Meg and Ethan became friends when they were in elementary school. They believed they had found their soul mates and were inseparable during high school. In fact, they believed themselves in love. But there was a tragedy and they had a fight, with the end result of Meg leaving for college and Ethan nursing his broken heart at home. He made a name as a photographer and artist. Now, twenty-five years later, Ethan has decided to see what he and Meg still have in common. Meg has been cancer free for seven years and in Sweet Creek for almost six. They have spoken, but now Ethan has a reason to seek her out. Someone has killed an eagle on his land and seems to be threatening him for not opening up the shooting range again.
Meg and Ethan are intriguing characters, with plenty of backstory and much drama in their lives. They are unfulfilled however, and it is clear that they still are attracted and have a connection. This part of the story works well.

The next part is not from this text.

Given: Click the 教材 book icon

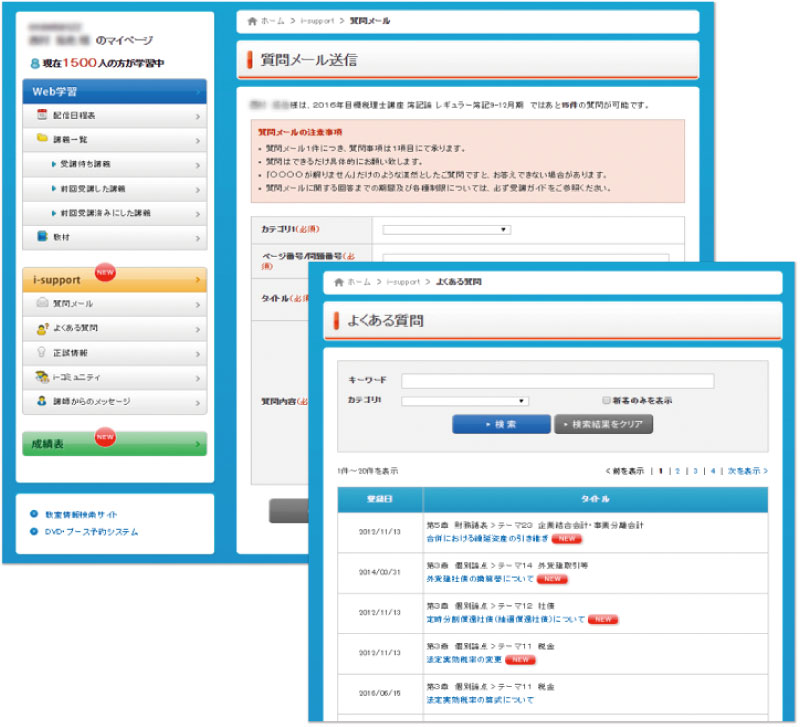Looking at the screenshot, I should 42,237.
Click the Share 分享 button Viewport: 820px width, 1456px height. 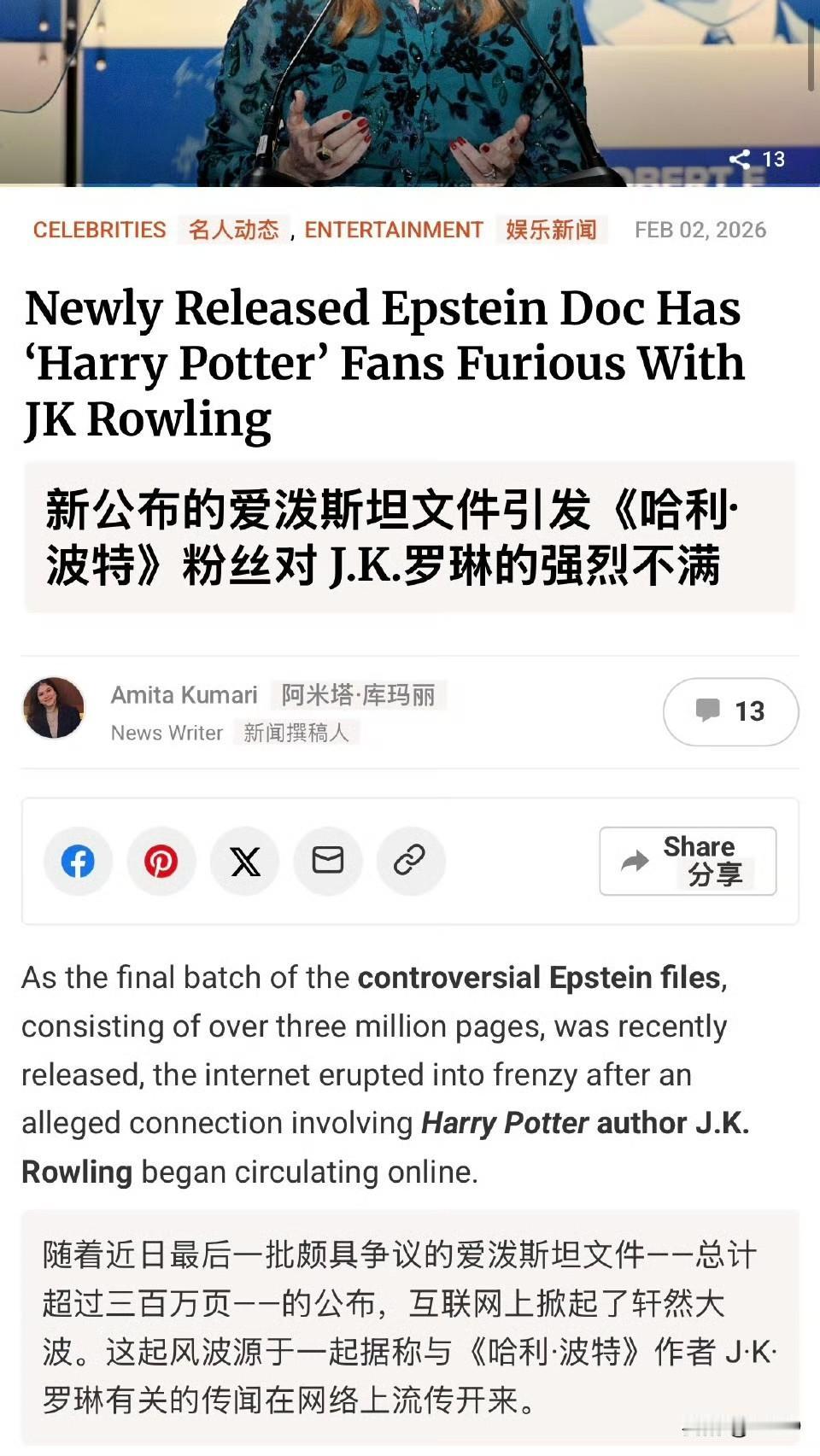pyautogui.click(x=688, y=861)
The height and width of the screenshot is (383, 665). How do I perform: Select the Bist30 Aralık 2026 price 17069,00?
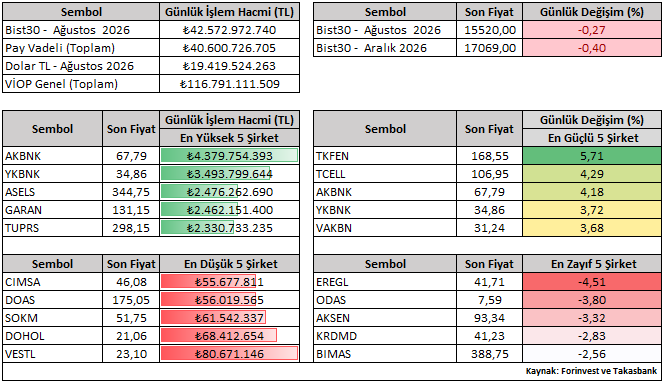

But there is a sense that the timing is way off and there isn’t any real explanation for it. Why now does Ethan want to rekindle their relationship when Meg has been there for six years? Why does the town start putting pressure on him now, when the shooting range has been closed for a good while? Why do the bullies from Ethan’s past just now start causing him problems? Even the title seemed off – Ethan has never really left, so why the “return”? The lack of real answers lessened my enjoyment of the story.
Red Wolf’s Return is an enjoyable story because the romance is acceptable. Just don’t peer too deeply.